Begin PROVIDED TEXT

Appellant's eighth assignment of error maintains that the trial judge was biased and prejudiced. The Chief Justice of the Ohio Supreme Court, or his designee, has exclusive jurisdiction to determine a claim that a common pleas court judge is biased or prejudiced. Section 5(C), Article IV, Ohio Constitution. R.C. 2701.03 provides the exclusive means by which a litigant may claim that a common pleas court judge is biased and prejudiced. State ex rel. Pratt v. Weygandt (1956), 164 Ohio St. 463, paragraph three of the syllabus. Since only the Chief Justice or his designee may hear a disqualification matter, a court of appeals is without authority to void the judgment of a trial court because of bias or prejudice of the judge. Beer v. Griffith (1978), 54 Ohio St.2d 440, 441-42. We are without jurisdiction to decide the merits of appellant's eighth assignment of error. Appellant's eighth assignment of error is, therefore, overruled.

In his ninth assignment of error, appellant argues, among other things, that the trial court failed to properly instruct the jury. Specifically, appellant maintains that the trial court failed to instruct the jury with regard to intent and the judge should have expressed to the jury his "opinion of the law." A review of the record demonstrates that the trial court thoroughly and properly instructed the jury upon the elements of the offenses, including intent. Moreover, the trial judge appropriately refrained from commenting or expressing his opinion about the law. Appellant's ninth assignment of error is overruled.

End PROVIDED TEXT
Begin LISTING

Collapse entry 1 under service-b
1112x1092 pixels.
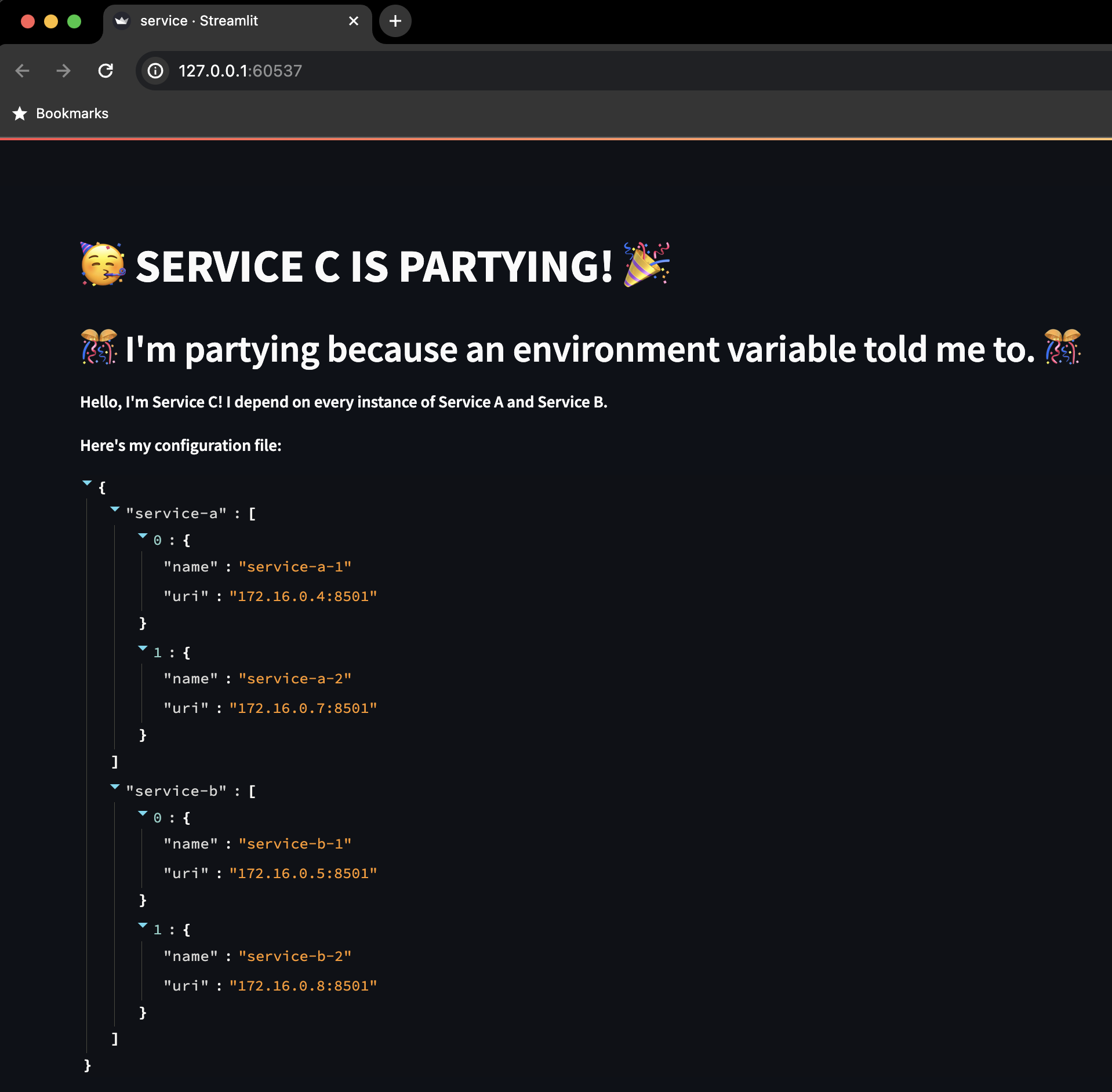pos(143,926)

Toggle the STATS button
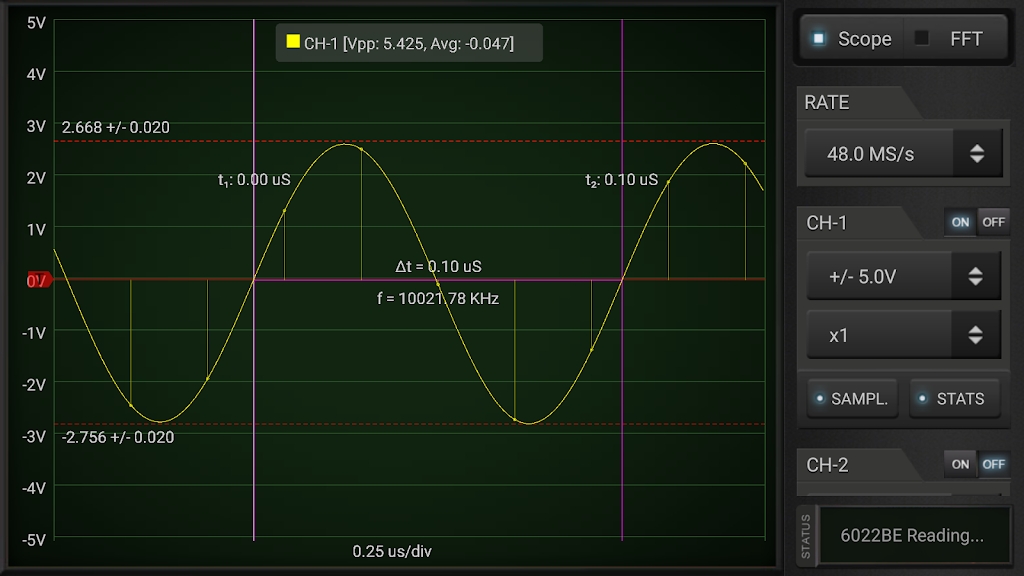tap(955, 398)
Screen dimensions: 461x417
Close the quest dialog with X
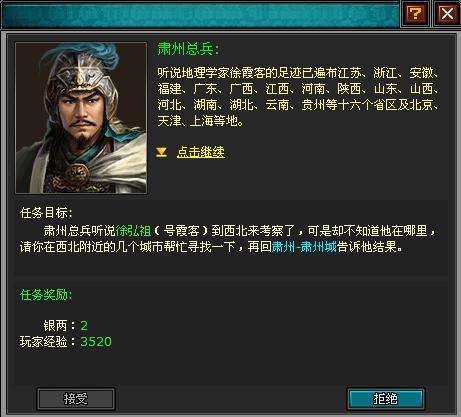tap(447, 14)
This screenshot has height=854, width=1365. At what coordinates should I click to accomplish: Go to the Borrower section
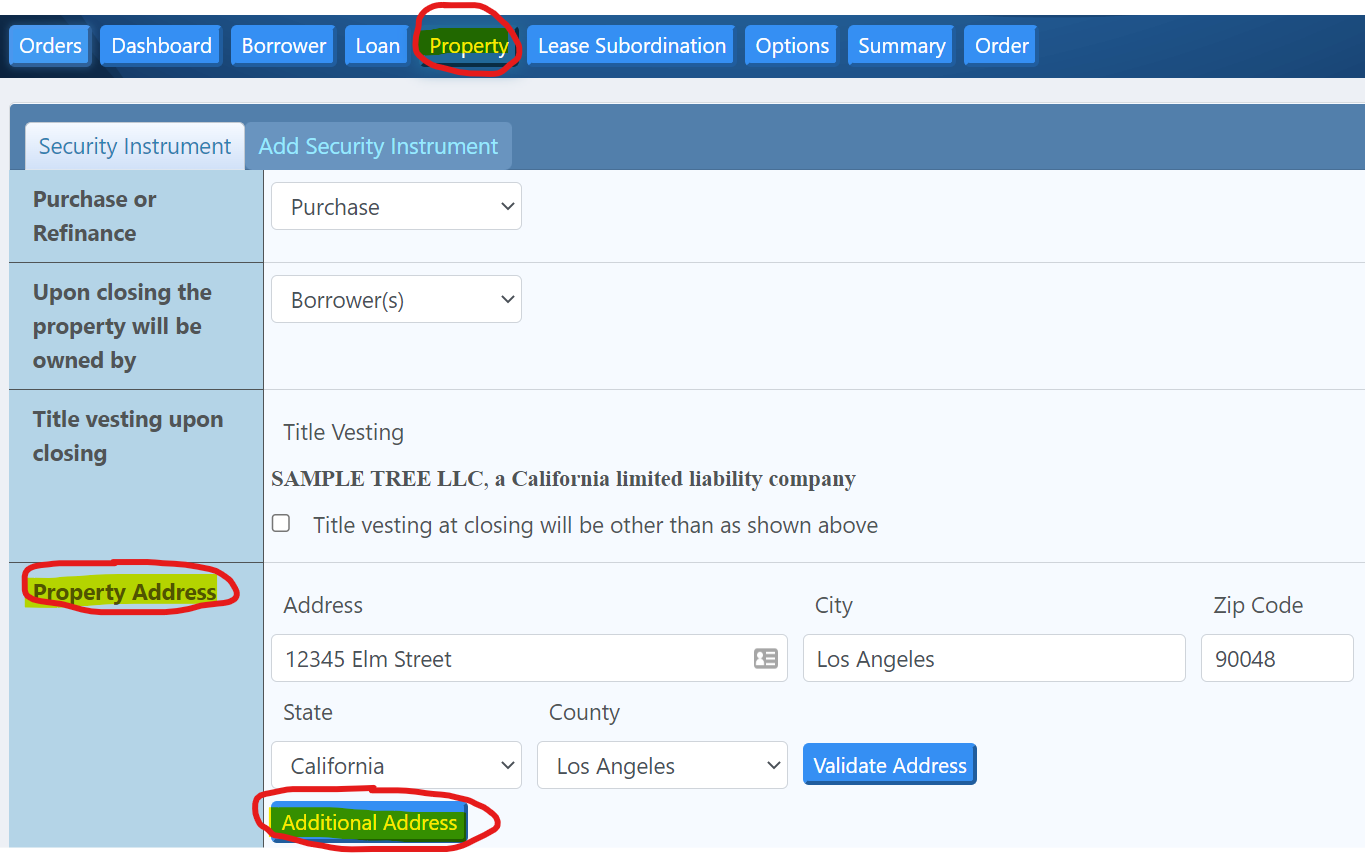coord(282,45)
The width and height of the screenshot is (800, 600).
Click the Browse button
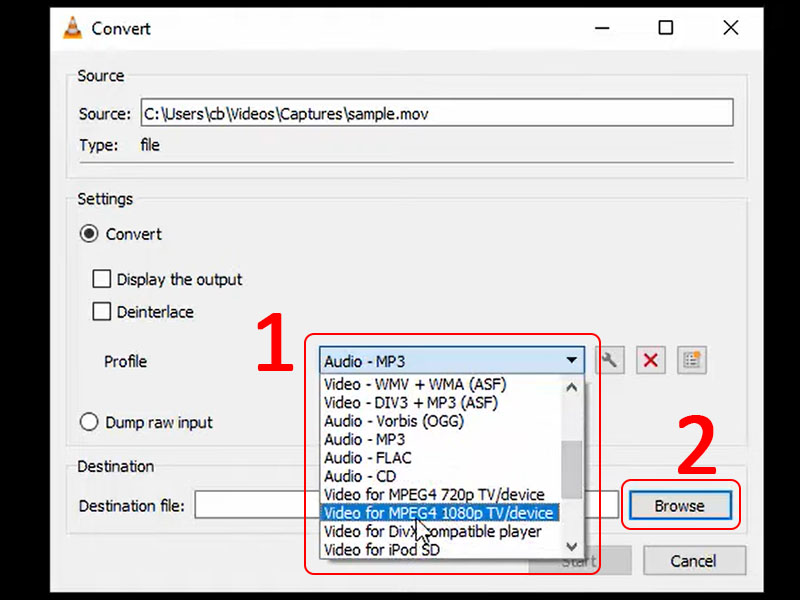tap(680, 506)
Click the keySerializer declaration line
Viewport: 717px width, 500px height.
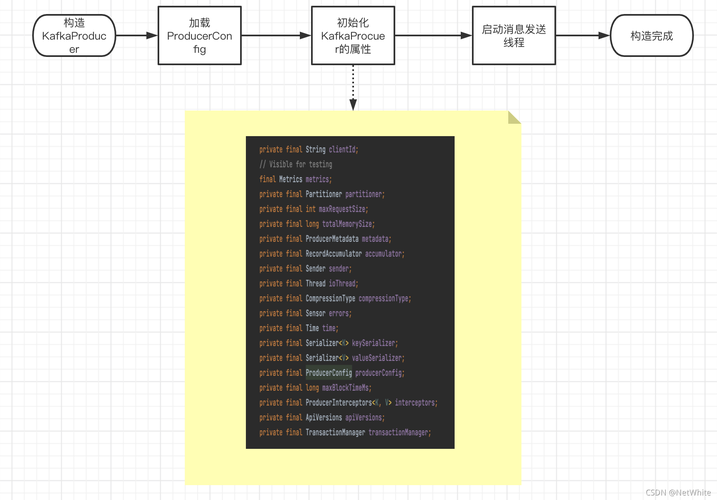pyautogui.click(x=328, y=343)
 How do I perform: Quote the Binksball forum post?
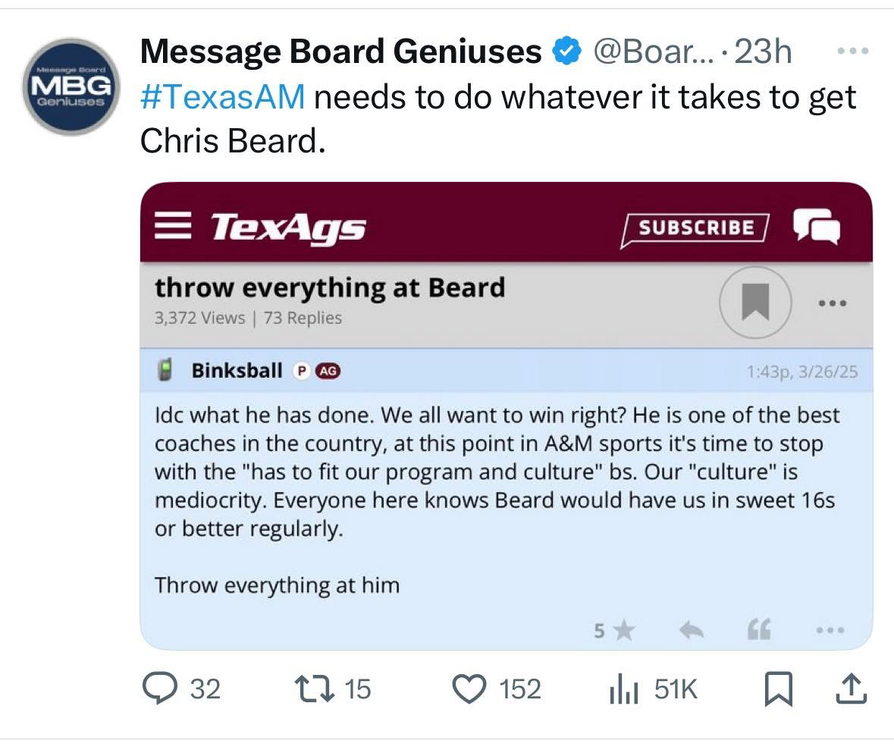tap(760, 630)
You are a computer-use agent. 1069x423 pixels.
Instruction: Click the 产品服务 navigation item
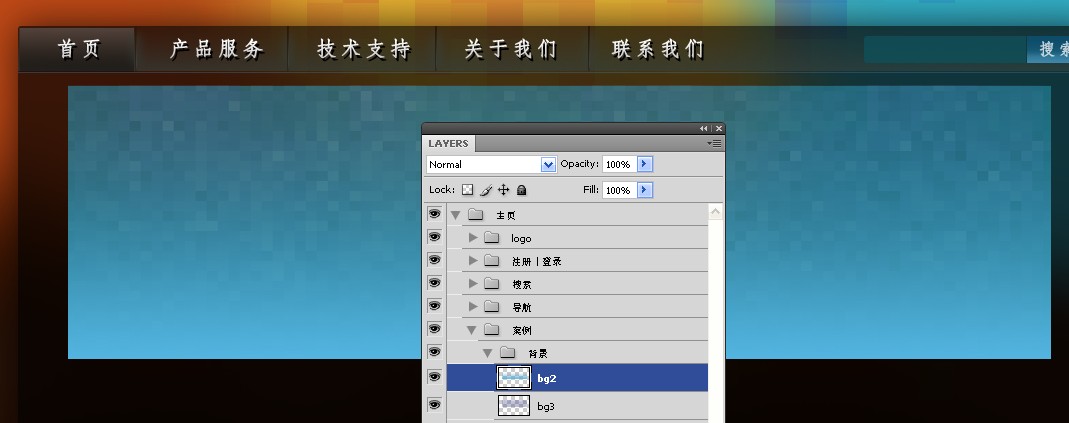click(x=217, y=49)
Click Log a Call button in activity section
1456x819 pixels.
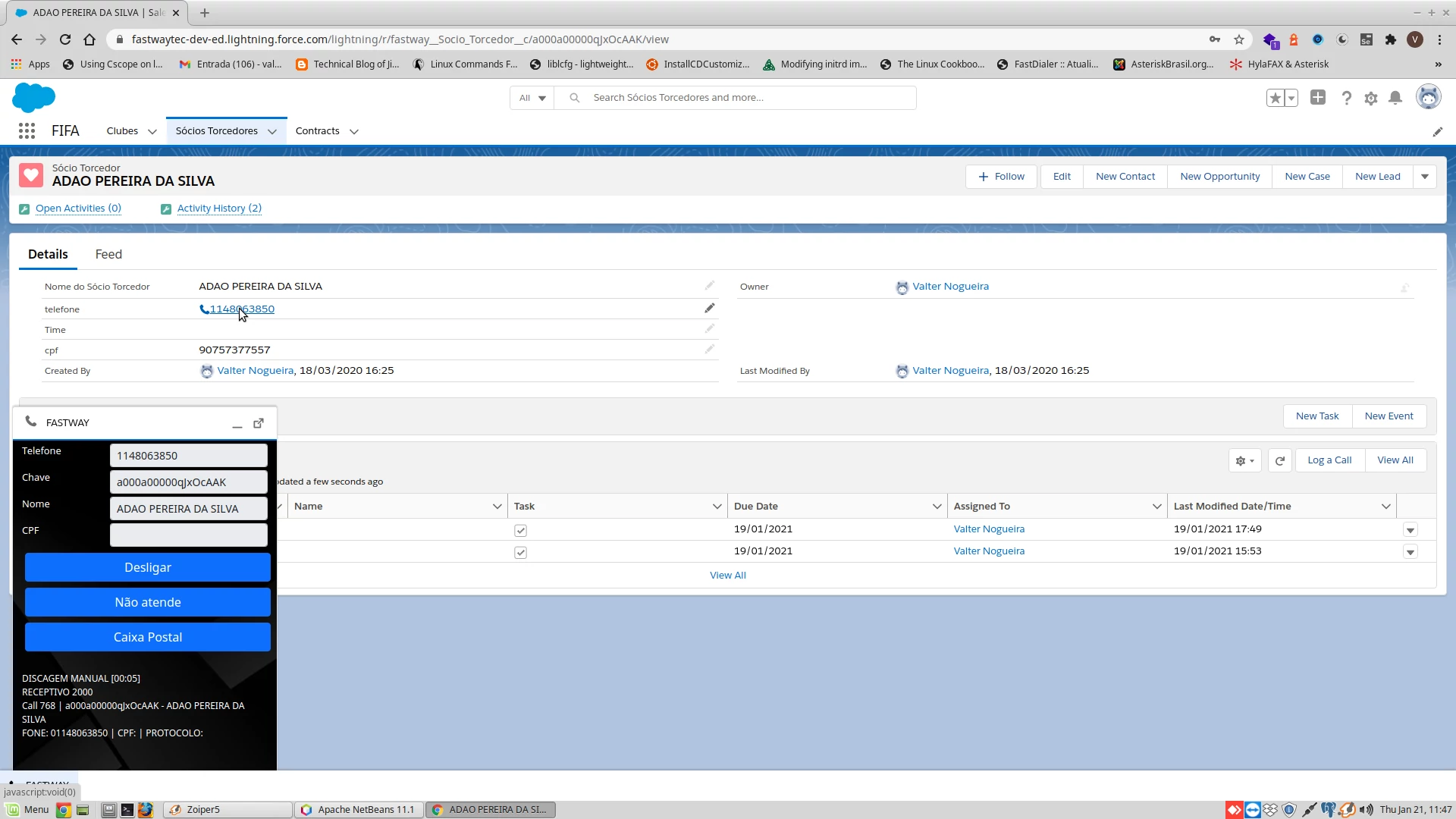[1330, 460]
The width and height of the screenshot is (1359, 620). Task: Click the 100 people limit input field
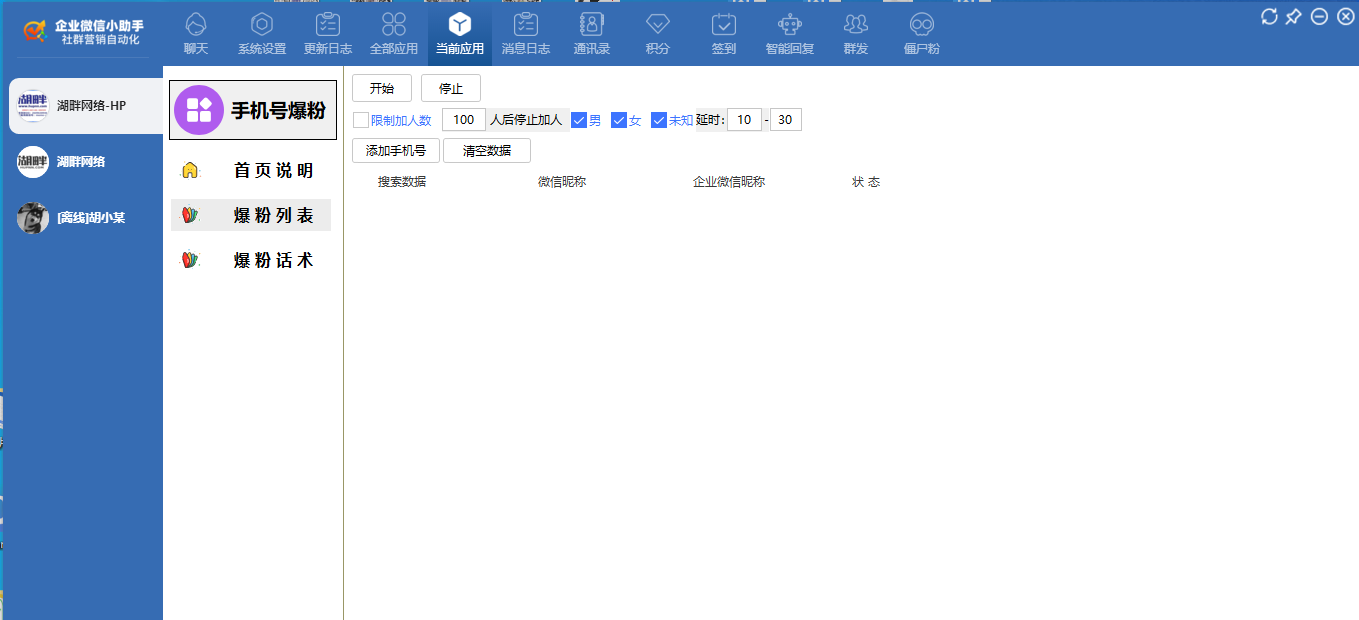[x=463, y=119]
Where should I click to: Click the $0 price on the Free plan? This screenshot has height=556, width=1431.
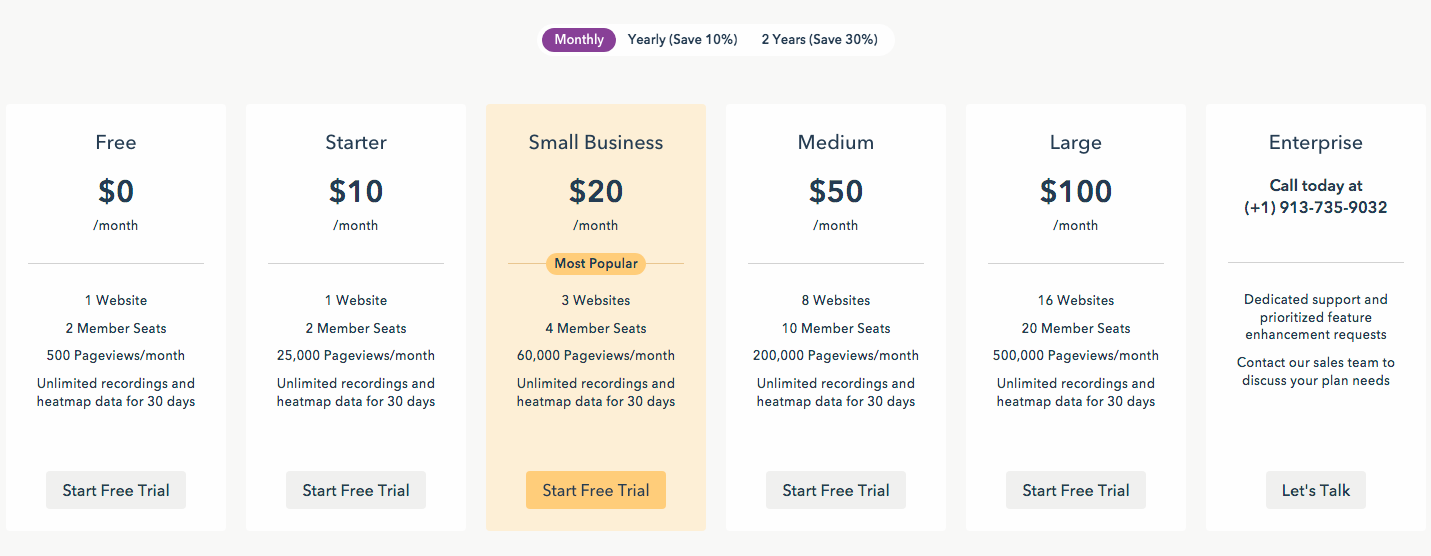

End LISTING

◆ JOBS ◆
• 1. According to the court opinion excerpt, who has exclusive jurisdiction to determine a claim that a common pleas court judge is biased or prejudiced?
• 2. Rewrite the court opinion excerpt between "In his ninth" and "error is overruled.", inclusive, swapping each "jury" for "panel".

◆ SOLUTION LIST ◆
• 1. The Chief Justice of the Ohio Supreme Court, or his designee.

• 2.
In his ninth assignment of error, appellant argues, among other things, that the trial court failed to properly instruct the panel. Specifically, appellant maintains that the trial court failed to instruct the panel with regard to intent and the judge should have expressed to the panel his "opinion of the law." A review of the record demonstrates that the trial court thoroughly and properly instructed the panel upon the elements of the offenses, including intent. Moreover, the trial judge appropriately refrained from commenting or expressing his opinion about the law. Appellant's ninth assignment of error is overruled.